In Halifax on Saturday I felt a bit peckish as I sauntered around the market looking for a lamp. My eyes hurt when I read these days unless I have a bright light and am not trying to read some stupid mini font that papers and books (and students) sometimes use. I didn't find a lamp but I found a stall that sold pies. They didn't have many left but the ones in the glass fronted cabinet didn't look too forlorn so I thought I might give one a go. Yorkshire pies, by and large, tend to be an altogether less life threatening prospect than their southern counterparts. Dog food, for example, isn't the principle ingredient. Neither for that matter is dog. I approached the stall and asked a woman (who, judging by her clothes, must have just rushed from an audition for the regional 'Last of the Summer Wine' extras recruitment drive) whether the pies were hot. I thought: "simple question, simple answer." But no.
" Theyrared."
"I'm sorry?" I said with a slightly puzzled look whilst surreptitiously trying to clean whatever it was in my ears that obviously blocked my hearing.
"Theyeeared."
"I'm sorry, I don't understand."
" THEY ARE AIRED." she bellowed looking at me like I was two ferrets and a pigeon short of a party.
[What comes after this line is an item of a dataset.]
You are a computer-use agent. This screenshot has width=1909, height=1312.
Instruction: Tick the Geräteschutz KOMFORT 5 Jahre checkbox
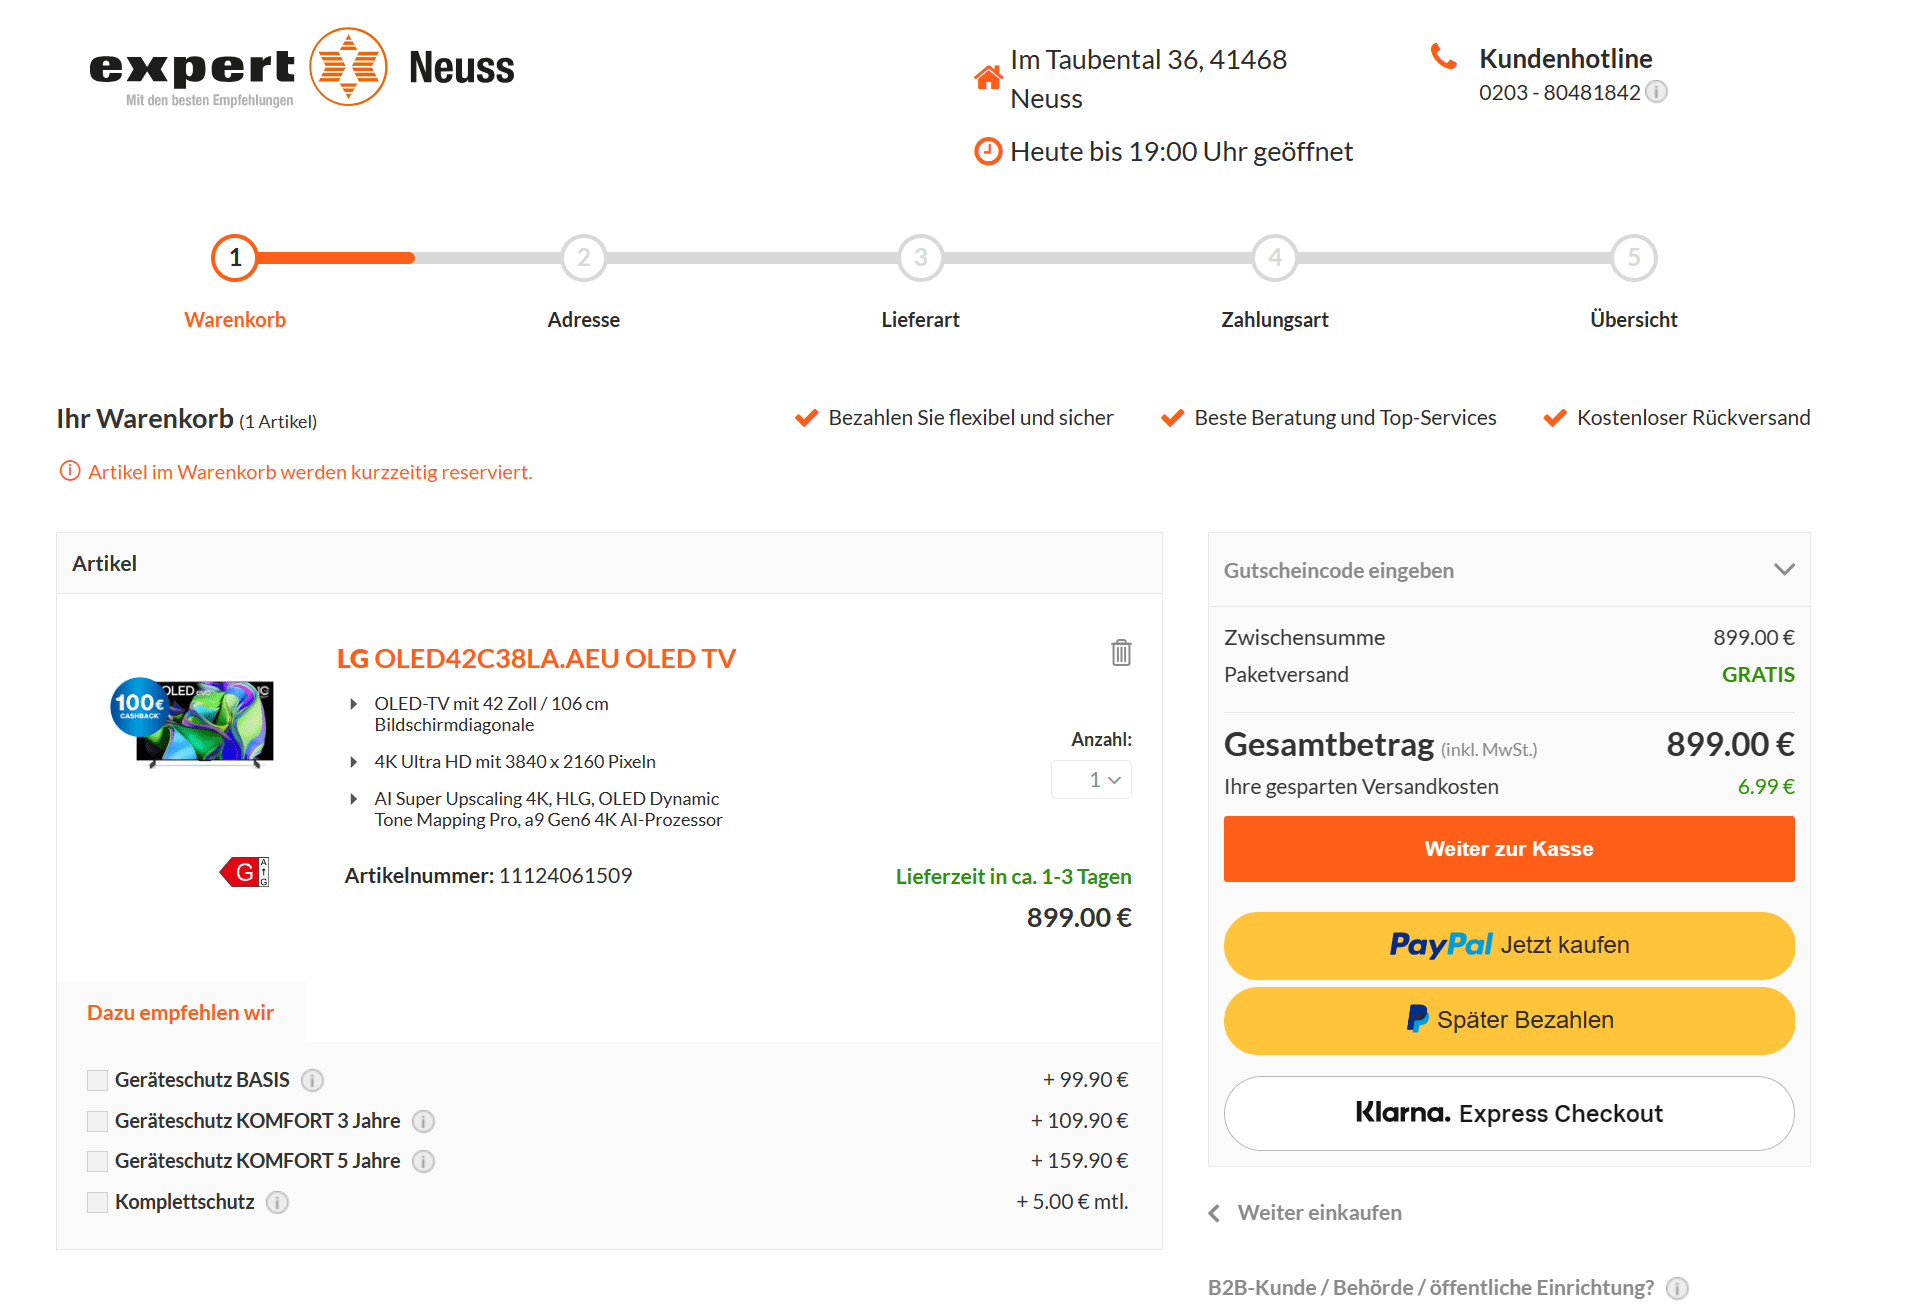click(x=97, y=1161)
"What does that mean?" I asked. As far as I'm concerned, airing is what you do to sheets and washing, not pies. The woman's clone intervened at this point and, fingering and prodding each of the pies in turn, she said, " They're a bit warm love." No doubt she'd come across this dialect difficulty before and even spoke to me in something less than mocking exasperation. I walked away muttering something about wanting something hot and diseaseless and ended up with a bag of chips. Very well aired.